Stephanie Jones: Book Review - The Trespasser by Tana French
- Publish Date
- Thursday, 22 September 2016, 2:37PM
Detective Antoinette Conway made her bones in Missing Persons and was rewarded with elevation to the posting of her dreams, the Dublin Murder Squad. She’s always known that Murder is different from other squads, “precision-cut and savage, lithe and momentous, it’s a big cat leaping full stretch or a beauty of a rifle so smooth it practically fires itself.” Conway’s moral compass points due north; when she has the opportunity to unsnag someone off a hook on which they deserve to writhe and gasp, she turns away from it. Bent cops exist, she accepts, but she will never be among their number.
This resolve is put to nearly every conceivable test in The Trespasser, when author Tana French places Conway and her stalwart partner, Detective Stephen Moran, at the scene of what purports to be a depressingly ordinary crime. A young woman, Aislinn Murray, has been found dead in her home. The pathologist confirms that she was killed by violence, but cannot confirm whether her assailant intended to kill her.
Murder or manslaughter? It’s much of a muchness, because Usual Suspect #1 is right under the noses of the Murder Ds. Rory Fallon’s initial dates with Aislinn led to an invitation for a home-cooked meal, and the anonymous call to police was made a handful of hours after that date should have taken place. But Rory claims innocence; when he knocked on her door, there was no answer. CCTV confirms some of his story but leaves a half-hour space in which his movements are unaccounted for and about which he freezes up under questioning. It’s an easy win for the detectives.
But in French’s elevated sphere of crime and punishment, nothing’s ever easy. In her superb private-school whodunit, The Secret Place, Conway and Moran quizzed a pack of recalcitrant teenagers over and over, drawing out the truth once monosyllabic response and involuntary tic at a time. Likewise in The Trespasser, much is learned from what is not said, and Conway reads the micro-expressions of faces and the contortions of bodies like a forensic report. There is nothing to point her away from the quasi-boyfriend except the careful hint of a mystery paramour by Aislinn’s best friend, and Don Breslin, a smooth-talking squad veteran, is only too happy to help her wrap things up and hand over a tidy, Rory-sized package to prosecutors.
Conway has more than one fight on her hands. Previous female Murder Ds were long gone by the time she arrived, and a war zone would be only marginally more hostile than her workplace. She opens her locker to find its contents doused in urine; a witness statement on her desk is lightened of the final, signature-bearing page, rendering it useless. Critical messages are not passed on, and one of her colleagues is feeding information about her to a local journalist.
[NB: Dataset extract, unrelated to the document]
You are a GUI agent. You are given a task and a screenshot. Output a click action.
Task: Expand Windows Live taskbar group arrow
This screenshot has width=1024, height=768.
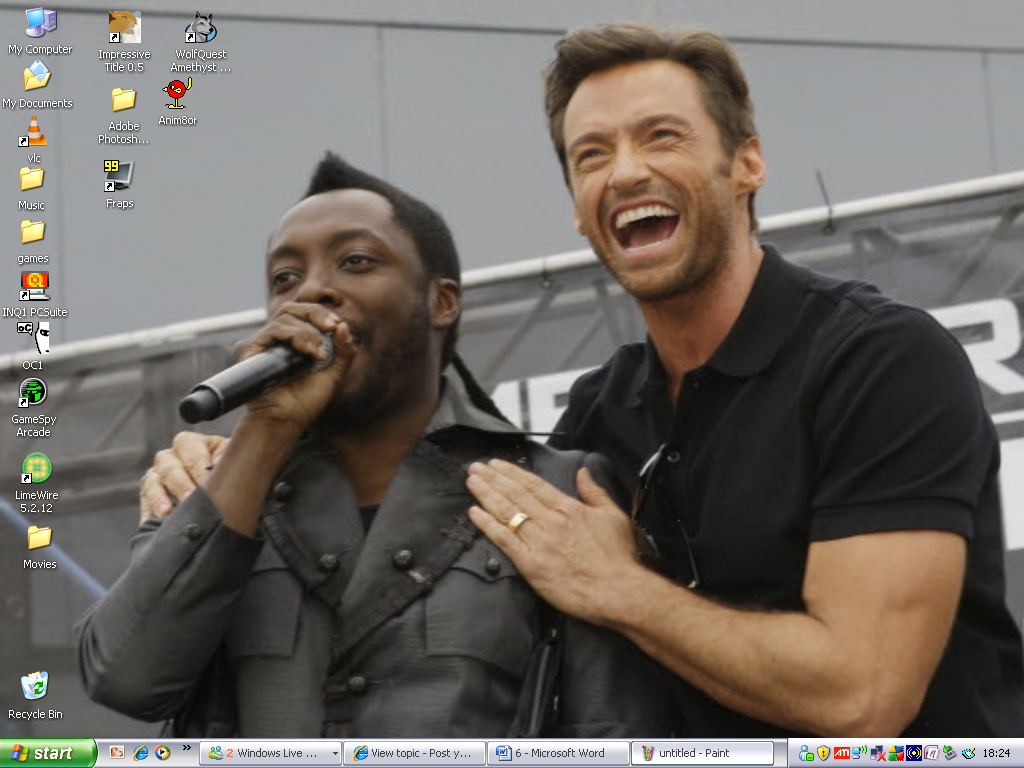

However the Murray case ends, the Murder squad, the apex of so many dreams, will find a way to dash hers.
Six suspense novels in, French is a master craftswoman, her engineering of character and story unimpeachable, her grasp of criminal investigation protocol and detective psychology formidable. When I thought I’d discovered a loophole in the plot, I got to within 20 pages of the ending and found it closed, neat as you like. French ushers us with supreme confidence into the fetid air of claustrophobic interview rooms, the grey chill of suburban parks, the airtight chamber inside the mind of a gifted investigator who cannot see a way out but is temperamentally unable to give in. It is suspense to the power of 100, and there is no experience in crime fiction more exhilarating than going down the rabbit hole with Tana French.